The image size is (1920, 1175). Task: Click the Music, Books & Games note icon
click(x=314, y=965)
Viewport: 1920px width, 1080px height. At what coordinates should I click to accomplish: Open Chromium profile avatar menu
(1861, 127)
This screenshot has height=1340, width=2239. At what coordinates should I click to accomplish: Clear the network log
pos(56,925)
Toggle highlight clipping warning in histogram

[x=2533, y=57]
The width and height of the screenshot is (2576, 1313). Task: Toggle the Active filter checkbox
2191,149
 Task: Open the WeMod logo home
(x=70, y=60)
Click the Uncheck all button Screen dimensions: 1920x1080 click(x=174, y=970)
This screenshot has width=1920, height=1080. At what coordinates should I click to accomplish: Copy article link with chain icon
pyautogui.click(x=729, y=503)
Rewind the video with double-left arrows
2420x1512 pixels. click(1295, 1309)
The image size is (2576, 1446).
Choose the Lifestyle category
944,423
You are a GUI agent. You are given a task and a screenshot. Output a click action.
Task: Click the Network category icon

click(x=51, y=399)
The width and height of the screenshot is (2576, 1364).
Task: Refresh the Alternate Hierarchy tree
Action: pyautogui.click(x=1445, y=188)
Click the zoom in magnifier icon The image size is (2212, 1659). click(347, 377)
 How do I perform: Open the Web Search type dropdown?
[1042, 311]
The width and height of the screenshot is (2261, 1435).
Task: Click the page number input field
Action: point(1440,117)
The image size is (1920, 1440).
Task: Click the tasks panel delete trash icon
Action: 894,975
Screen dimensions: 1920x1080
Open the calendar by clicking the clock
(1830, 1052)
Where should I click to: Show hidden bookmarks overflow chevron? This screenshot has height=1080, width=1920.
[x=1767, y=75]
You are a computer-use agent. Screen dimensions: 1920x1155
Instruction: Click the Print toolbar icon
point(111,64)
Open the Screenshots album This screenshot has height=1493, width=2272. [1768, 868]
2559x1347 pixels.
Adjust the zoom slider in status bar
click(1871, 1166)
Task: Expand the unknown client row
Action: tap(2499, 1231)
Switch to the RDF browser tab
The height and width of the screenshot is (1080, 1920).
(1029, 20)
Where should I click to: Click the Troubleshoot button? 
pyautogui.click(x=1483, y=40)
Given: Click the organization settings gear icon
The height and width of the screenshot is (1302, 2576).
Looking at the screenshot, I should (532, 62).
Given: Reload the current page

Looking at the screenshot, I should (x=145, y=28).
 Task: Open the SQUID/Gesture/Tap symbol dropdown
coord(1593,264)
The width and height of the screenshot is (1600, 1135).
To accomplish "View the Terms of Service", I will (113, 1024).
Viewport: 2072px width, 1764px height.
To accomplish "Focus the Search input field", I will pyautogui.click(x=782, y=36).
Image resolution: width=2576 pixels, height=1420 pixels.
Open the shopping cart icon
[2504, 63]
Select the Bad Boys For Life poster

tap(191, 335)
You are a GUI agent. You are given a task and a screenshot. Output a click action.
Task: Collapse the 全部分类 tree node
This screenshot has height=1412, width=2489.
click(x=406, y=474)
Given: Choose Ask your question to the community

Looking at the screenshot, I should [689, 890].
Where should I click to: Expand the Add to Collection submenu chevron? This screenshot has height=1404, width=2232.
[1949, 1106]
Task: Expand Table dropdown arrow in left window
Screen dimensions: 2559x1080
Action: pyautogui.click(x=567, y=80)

※

• **Required work**:
I would like you to restate word for word the lines from the one with "Task: Open the SQUID/Gesture/Tap" through the last line of the material above, and only those.

• **Response**:
 Task: Open the SQUID/Gesture/Tap symbol dropdown
coord(1593,264)
The width and height of the screenshot is (1600, 1135).
To accomplish "View the Terms of Service", I will (113, 1024).
Viewport: 2072px width, 1764px height.
To accomplish "Focus the Search input field", I will pyautogui.click(x=782, y=36).
Image resolution: width=2576 pixels, height=1420 pixels.
Open the shopping cart icon
[2504, 63]
Select the Bad Boys For Life poster

tap(191, 335)
You are a GUI agent. You are given a task and a screenshot. Output a click action.
Task: Collapse the 全部分类 tree node
This screenshot has height=1412, width=2489.
click(x=406, y=474)
Given: Choose Ask your question to the community

Looking at the screenshot, I should [689, 890].
Where should I click to: Expand the Add to Collection submenu chevron? This screenshot has height=1404, width=2232.
[1949, 1106]
Task: Expand Table dropdown arrow in left window
Screen dimensions: 2559x1080
Action: pyautogui.click(x=567, y=80)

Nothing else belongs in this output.